- [TASK OBJECTIVE]
Count the lines in the items below that contain the string "size", and reply with that number alone.

- [EXTRACTED ENTRIES]
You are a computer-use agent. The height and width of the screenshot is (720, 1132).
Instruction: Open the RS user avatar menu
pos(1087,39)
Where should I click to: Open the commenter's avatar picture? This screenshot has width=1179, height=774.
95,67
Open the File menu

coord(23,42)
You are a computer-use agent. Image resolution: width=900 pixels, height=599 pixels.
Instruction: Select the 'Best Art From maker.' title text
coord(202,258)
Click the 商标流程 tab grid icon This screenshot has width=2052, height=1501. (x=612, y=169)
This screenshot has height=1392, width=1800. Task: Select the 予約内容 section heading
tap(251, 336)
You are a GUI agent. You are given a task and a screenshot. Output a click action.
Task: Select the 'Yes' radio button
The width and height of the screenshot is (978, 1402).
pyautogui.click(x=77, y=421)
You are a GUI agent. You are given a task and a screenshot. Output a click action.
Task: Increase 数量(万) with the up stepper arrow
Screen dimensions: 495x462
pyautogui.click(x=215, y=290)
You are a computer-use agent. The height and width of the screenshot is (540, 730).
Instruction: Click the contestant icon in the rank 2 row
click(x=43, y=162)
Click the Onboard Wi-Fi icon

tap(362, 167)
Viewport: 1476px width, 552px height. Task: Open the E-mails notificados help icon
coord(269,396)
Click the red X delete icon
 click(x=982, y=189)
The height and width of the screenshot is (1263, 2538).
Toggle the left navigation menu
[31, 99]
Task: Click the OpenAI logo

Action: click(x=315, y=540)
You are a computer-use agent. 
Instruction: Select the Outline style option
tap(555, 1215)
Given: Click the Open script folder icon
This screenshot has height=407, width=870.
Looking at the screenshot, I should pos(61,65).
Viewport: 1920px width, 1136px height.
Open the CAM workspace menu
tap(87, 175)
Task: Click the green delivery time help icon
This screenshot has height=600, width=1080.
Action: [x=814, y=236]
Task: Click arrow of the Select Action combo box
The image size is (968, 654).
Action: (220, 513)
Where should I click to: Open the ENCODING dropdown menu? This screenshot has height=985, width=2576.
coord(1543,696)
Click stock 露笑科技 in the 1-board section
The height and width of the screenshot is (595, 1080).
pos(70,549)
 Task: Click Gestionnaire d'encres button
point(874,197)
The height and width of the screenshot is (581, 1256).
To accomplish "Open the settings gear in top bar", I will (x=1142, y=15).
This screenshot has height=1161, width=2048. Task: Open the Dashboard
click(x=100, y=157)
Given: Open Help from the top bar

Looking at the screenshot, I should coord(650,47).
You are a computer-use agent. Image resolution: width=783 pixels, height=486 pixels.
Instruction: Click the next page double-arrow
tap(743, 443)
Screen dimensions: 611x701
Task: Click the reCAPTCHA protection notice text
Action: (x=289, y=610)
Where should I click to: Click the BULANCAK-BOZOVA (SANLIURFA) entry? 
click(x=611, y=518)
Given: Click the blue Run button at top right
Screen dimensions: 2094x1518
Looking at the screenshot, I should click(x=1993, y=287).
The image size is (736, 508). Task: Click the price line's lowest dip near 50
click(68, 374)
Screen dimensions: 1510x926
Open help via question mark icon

- [OUTPUT OF THE TASK]
2